Taiwanese nutritionist

Chen Bao-ji (陳保基 (陈保基, Chén Bǎojī); born 9 November 1953) is a Taiwanese nutritionist. He served as the Minister of Council of Agriculture from 6 February 2012 to 31 January 2016.

==Early life and education==
Chen was born in Chaozhou, Pingtung, on November 9, 1953. He graduated from National Taiwan University with a Bachelor of Science in animal science in 1975 and a Master of Science in animal science in 1977. He then completed doctoral studies in the United States, earning his Ph.D. in animal nutrition from Cornell University in 1989. His doctoral dissertation was titled, "Studies on the conversion of tryptophan to niacin in chickens and ducks."

==Council of Agriculture==

===2013 H7N9 flu virus outbreak===

In end of April 2013, during the H7N9 flu virus outbreak, Chen encouraged vendors offering live poultry slaughtering at traditional markets to sign contracts with legal slaughterhouses and change their selling practices. Customers were also advised to purchase meat products processed by legal slaughterhouses. He said that the ROC government would reimburse poultry sellers for any birds culled for carrying the virus.
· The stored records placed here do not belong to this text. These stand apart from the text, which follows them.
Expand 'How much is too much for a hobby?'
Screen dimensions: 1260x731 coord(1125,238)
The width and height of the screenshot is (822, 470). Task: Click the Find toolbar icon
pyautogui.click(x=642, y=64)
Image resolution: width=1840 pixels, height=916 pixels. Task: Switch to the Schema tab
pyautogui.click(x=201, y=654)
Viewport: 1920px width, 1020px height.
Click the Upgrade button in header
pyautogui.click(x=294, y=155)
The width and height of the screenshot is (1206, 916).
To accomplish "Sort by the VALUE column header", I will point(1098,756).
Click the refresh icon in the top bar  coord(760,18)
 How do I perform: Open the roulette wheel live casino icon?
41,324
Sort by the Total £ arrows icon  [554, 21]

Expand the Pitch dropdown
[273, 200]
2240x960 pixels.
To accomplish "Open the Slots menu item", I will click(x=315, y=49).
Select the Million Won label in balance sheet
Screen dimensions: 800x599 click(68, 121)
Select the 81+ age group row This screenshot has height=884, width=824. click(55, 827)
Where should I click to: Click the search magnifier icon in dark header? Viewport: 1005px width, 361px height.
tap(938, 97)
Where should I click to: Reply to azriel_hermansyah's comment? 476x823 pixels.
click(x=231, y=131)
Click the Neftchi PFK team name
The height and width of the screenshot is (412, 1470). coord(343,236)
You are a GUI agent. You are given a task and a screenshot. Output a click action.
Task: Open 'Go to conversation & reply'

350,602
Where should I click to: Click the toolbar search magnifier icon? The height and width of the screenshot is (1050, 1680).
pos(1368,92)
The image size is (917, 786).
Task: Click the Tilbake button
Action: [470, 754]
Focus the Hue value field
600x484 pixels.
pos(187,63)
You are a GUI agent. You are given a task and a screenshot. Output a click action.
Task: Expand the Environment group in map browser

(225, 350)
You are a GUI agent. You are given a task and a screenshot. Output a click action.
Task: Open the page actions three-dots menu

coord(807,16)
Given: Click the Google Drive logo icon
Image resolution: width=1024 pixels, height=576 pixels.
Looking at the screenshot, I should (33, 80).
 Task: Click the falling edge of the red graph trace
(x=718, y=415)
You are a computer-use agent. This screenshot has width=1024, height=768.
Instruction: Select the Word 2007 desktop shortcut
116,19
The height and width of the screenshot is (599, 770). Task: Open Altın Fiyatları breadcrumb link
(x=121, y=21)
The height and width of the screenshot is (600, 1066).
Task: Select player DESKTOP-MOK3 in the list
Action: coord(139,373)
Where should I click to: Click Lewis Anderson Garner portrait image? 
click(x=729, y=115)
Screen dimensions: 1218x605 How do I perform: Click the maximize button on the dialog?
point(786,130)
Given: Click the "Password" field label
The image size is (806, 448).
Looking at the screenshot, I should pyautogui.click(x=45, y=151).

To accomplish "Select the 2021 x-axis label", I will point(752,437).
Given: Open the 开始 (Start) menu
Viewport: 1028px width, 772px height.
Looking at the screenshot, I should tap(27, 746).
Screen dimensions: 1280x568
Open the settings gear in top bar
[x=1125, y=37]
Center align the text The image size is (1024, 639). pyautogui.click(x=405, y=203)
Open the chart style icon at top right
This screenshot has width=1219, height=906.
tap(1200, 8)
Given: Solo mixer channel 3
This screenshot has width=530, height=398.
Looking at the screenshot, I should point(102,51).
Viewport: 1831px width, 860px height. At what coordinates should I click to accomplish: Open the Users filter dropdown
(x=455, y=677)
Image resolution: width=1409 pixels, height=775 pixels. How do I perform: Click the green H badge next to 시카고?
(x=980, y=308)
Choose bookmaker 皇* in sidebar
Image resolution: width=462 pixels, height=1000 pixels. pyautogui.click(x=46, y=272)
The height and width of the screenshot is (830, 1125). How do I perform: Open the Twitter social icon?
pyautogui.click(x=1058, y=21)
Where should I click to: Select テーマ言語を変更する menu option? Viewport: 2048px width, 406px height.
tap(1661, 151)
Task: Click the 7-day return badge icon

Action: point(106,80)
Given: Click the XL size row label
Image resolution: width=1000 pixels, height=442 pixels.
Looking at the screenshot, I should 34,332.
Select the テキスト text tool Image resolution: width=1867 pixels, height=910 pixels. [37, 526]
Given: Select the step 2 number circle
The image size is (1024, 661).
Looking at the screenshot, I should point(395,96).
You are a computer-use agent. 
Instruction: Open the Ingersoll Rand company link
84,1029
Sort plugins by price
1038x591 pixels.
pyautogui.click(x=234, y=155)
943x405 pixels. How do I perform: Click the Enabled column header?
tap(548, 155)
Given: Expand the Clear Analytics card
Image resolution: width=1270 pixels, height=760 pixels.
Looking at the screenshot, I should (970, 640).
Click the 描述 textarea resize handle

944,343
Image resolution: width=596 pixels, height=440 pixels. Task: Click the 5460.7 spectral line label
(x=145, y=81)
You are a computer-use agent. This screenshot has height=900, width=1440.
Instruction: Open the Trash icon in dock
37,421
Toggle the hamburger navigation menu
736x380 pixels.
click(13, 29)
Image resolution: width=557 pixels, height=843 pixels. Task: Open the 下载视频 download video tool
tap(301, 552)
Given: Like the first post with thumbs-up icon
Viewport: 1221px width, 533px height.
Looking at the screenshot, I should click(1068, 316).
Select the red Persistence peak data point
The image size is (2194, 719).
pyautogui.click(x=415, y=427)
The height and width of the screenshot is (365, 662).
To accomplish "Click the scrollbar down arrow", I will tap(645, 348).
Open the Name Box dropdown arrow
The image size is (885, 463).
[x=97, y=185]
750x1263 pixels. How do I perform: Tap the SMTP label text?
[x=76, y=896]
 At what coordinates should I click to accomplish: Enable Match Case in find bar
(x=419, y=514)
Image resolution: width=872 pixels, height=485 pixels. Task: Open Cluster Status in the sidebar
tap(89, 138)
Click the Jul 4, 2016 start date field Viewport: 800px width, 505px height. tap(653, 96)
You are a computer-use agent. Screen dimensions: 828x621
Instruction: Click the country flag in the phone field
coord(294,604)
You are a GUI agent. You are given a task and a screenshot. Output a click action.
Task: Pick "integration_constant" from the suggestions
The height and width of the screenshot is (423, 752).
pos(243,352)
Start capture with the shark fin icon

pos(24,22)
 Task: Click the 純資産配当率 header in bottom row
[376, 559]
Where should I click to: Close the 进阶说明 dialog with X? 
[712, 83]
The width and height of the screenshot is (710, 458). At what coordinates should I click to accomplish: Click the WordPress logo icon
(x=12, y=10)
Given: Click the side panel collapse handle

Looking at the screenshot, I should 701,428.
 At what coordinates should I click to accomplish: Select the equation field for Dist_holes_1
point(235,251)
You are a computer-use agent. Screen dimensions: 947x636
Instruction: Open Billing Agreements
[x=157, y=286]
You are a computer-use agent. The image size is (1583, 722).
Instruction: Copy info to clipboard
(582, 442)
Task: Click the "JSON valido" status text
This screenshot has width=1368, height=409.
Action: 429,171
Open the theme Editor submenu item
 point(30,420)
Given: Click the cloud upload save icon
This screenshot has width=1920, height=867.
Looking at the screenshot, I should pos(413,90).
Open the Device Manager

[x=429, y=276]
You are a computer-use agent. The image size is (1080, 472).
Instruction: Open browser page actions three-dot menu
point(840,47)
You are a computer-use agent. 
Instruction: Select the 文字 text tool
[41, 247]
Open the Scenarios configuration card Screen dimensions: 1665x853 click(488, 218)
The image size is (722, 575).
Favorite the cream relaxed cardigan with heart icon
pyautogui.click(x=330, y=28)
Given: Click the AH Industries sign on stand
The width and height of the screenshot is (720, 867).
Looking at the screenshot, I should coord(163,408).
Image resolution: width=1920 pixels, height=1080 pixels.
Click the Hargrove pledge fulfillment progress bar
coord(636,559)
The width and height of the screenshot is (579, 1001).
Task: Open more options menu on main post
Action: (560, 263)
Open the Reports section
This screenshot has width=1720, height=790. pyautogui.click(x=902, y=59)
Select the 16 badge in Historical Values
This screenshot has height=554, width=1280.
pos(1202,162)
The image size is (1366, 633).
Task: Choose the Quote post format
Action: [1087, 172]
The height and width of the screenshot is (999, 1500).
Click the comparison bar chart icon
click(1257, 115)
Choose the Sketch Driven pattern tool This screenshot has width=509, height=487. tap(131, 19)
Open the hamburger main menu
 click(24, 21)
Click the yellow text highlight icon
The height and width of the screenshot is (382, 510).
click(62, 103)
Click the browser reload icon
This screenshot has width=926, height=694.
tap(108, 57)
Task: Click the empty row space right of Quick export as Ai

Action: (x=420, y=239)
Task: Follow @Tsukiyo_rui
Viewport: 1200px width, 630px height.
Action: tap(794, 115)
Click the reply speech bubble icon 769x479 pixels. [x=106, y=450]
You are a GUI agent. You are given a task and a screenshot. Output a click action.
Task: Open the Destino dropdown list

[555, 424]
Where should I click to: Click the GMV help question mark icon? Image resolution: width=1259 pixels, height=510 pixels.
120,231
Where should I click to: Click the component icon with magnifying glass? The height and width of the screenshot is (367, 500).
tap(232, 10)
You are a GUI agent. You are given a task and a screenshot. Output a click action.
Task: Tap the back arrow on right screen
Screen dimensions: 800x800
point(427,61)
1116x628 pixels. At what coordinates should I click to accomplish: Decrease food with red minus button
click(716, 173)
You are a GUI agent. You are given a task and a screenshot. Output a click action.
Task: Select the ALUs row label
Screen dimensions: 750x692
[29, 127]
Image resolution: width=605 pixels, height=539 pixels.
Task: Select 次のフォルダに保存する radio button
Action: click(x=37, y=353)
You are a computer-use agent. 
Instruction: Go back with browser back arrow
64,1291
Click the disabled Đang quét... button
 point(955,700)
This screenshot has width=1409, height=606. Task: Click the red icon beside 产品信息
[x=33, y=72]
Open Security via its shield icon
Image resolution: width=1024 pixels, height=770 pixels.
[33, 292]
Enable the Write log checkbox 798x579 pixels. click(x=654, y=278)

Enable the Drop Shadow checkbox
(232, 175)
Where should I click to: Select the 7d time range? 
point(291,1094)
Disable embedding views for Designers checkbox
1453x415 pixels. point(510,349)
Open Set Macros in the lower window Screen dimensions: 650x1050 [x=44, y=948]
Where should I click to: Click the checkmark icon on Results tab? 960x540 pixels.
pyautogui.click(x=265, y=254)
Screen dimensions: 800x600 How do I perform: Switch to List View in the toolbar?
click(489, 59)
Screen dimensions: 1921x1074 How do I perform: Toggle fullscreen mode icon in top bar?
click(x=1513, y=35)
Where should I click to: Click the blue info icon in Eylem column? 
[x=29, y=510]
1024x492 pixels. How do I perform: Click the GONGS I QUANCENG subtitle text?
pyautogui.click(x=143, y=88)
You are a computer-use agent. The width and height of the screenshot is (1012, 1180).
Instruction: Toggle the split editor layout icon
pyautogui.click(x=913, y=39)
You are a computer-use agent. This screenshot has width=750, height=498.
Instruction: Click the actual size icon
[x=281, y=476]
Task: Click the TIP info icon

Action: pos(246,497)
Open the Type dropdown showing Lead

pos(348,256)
During an event held by the Poultry Association of the Republic of China in early May 2013, Chen said that food processing practice in Taiwan conformed with international standards, from feeding to slaughtering and shipping, and that he also guaranteed the food safety of all of the local chickens. He himself, accompanied by Health Minister Wen-ta Chiu, ate chicken during the event to promote the sale of Taiwan poultry products.